_Records from a collection_
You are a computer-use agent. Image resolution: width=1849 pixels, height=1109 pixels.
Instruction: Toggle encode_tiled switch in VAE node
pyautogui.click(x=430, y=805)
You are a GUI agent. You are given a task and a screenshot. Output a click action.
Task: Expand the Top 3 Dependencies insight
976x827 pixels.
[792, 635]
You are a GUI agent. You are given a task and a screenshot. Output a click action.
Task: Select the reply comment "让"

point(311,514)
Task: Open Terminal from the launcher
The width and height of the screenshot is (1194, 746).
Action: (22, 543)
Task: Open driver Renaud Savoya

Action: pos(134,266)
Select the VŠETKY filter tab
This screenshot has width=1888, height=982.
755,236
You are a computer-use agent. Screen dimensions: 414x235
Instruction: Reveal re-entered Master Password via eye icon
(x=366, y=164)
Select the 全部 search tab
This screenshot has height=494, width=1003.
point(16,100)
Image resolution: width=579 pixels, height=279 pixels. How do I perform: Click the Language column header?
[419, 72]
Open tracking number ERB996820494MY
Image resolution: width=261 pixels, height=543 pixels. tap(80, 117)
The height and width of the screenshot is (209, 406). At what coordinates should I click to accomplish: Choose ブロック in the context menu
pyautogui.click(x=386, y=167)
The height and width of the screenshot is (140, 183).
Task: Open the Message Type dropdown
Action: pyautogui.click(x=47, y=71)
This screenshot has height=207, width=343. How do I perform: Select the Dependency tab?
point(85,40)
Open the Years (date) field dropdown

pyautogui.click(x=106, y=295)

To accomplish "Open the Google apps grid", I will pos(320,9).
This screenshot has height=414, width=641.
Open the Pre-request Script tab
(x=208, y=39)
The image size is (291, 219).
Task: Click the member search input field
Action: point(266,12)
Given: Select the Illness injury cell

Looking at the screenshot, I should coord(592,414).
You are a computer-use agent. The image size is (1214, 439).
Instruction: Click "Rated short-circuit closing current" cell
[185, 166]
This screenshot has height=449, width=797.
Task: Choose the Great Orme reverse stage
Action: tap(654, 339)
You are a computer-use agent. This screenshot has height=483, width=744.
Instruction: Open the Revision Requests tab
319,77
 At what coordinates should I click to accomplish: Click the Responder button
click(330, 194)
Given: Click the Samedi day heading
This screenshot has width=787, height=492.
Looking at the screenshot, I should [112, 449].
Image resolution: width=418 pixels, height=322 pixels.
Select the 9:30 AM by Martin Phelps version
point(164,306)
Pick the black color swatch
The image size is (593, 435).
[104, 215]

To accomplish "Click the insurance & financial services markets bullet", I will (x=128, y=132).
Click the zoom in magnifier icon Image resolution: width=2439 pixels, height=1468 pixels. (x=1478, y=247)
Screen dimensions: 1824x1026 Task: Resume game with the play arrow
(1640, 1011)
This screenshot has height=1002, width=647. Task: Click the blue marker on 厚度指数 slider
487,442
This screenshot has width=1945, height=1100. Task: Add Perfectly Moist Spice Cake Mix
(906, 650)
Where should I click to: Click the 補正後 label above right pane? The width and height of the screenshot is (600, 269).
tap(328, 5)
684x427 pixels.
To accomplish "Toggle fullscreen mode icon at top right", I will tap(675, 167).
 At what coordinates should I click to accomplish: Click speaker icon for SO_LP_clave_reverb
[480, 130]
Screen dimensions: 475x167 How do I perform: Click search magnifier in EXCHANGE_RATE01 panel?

_Exercise prompt_
Every entry needs to be copied again, word for word.

_The completed task_
You are a computer-use agent. Image resolution: width=1849 pixels, height=1109 pixels.
Instruction: Toggle encode_tiled switch in VAE node
pyautogui.click(x=430, y=805)
You are a GUI agent. You are given a task and a screenshot. Output a click action.
Task: Expand the Top 3 Dependencies insight
976x827 pixels.
[792, 635]
You are a GUI agent. You are given a task and a screenshot. Output a click action.
Task: Select the reply comment "让"

point(311,514)
Task: Open Terminal from the launcher
The width and height of the screenshot is (1194, 746).
Action: (22, 543)
Task: Open driver Renaud Savoya

Action: pos(134,266)
Select the VŠETKY filter tab
This screenshot has width=1888, height=982.
755,236
You are a computer-use agent. Screen dimensions: 414x235
Instruction: Reveal re-entered Master Password via eye icon
(x=366, y=164)
Select the 全部 search tab
This screenshot has height=494, width=1003.
point(16,100)
Image resolution: width=579 pixels, height=279 pixels. How do I perform: Click the Language column header?
[419, 72]
Open tracking number ERB996820494MY
Image resolution: width=261 pixels, height=543 pixels. tap(80, 117)
The height and width of the screenshot is (209, 406). At what coordinates should I click to accomplish: Choose ブロック in the context menu
pyautogui.click(x=386, y=167)
The height and width of the screenshot is (140, 183).
Task: Open the Message Type dropdown
Action: pyautogui.click(x=47, y=71)
This screenshot has height=207, width=343. How do I perform: Select the Dependency tab?
point(85,40)
Open the Years (date) field dropdown

pyautogui.click(x=106, y=295)

To accomplish "Open the Google apps grid", I will pos(320,9).
This screenshot has height=414, width=641.
Open the Pre-request Script tab
(x=208, y=39)
The image size is (291, 219).
Task: Click the member search input field
Action: point(266,12)
Given: Select the Illness injury cell

Looking at the screenshot, I should coord(592,414).
You are a computer-use agent. The image size is (1214, 439).
Instruction: Click "Rated short-circuit closing current" cell
[185, 166]
This screenshot has height=449, width=797.
Task: Choose the Great Orme reverse stage
Action: tap(654, 339)
You are a computer-use agent. This screenshot has height=483, width=744.
Instruction: Open the Revision Requests tab
319,77
 At what coordinates should I click to accomplish: Click the Responder button
click(330, 194)
Given: Click the Samedi day heading
This screenshot has width=787, height=492.
Looking at the screenshot, I should [112, 449].
Image resolution: width=418 pixels, height=322 pixels.
Select the 9:30 AM by Martin Phelps version
point(164,306)
Pick the black color swatch
The image size is (593, 435).
[104, 215]

To accomplish "Click the insurance & financial services markets bullet", I will (x=128, y=132).
Click the zoom in magnifier icon Image resolution: width=2439 pixels, height=1468 pixels. (x=1478, y=247)
Screen dimensions: 1824x1026 Task: Resume game with the play arrow
(1640, 1011)
This screenshot has height=1002, width=647. Task: Click the blue marker on 厚度指数 slider
487,442
This screenshot has width=1945, height=1100. Task: Add Perfectly Moist Spice Cake Mix
(906, 650)
Where should I click to: Click the 補正後 label above right pane? The width and height of the screenshot is (600, 269).
tap(328, 5)
684x427 pixels.
To accomplish "Toggle fullscreen mode icon at top right", I will tap(675, 167).
 At what coordinates should I click to accomplish: Click speaker icon for SO_LP_clave_reverb
[480, 130]
Screen dimensions: 475x167 How do I perform: Click search magnifier in EXCHANGE_RATE01 panel?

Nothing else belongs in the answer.